Segment Start: Study material

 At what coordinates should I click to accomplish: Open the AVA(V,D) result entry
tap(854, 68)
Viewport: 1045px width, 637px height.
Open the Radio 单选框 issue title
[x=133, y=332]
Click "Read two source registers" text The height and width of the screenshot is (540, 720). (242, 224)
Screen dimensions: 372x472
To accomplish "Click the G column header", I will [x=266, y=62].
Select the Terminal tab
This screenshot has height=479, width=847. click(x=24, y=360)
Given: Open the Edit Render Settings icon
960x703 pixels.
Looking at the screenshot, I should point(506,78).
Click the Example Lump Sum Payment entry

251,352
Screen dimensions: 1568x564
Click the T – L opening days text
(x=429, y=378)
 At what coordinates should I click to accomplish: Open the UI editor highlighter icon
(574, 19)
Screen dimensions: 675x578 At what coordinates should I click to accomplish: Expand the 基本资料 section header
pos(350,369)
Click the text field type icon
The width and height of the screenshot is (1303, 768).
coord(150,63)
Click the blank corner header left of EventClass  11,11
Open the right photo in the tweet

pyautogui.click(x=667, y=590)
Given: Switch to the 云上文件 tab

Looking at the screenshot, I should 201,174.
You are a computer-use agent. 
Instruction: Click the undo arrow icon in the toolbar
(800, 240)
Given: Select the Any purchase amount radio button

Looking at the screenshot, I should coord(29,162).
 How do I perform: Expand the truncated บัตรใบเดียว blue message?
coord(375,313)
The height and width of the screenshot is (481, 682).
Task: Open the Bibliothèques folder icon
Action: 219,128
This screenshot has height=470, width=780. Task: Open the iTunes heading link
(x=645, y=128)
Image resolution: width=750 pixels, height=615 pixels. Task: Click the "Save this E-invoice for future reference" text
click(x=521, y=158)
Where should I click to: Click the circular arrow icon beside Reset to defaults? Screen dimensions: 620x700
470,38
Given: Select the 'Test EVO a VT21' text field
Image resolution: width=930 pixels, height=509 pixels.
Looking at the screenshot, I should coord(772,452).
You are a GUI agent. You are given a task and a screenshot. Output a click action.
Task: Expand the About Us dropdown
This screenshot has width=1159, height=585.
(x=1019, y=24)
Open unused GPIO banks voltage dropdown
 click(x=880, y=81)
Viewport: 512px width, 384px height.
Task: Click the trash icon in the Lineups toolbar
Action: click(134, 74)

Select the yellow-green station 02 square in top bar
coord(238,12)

Segment End: Study material

** Work instructions **
Please state how many lines in the listing hold the string "agent", giving the number alone.

** Solution **
2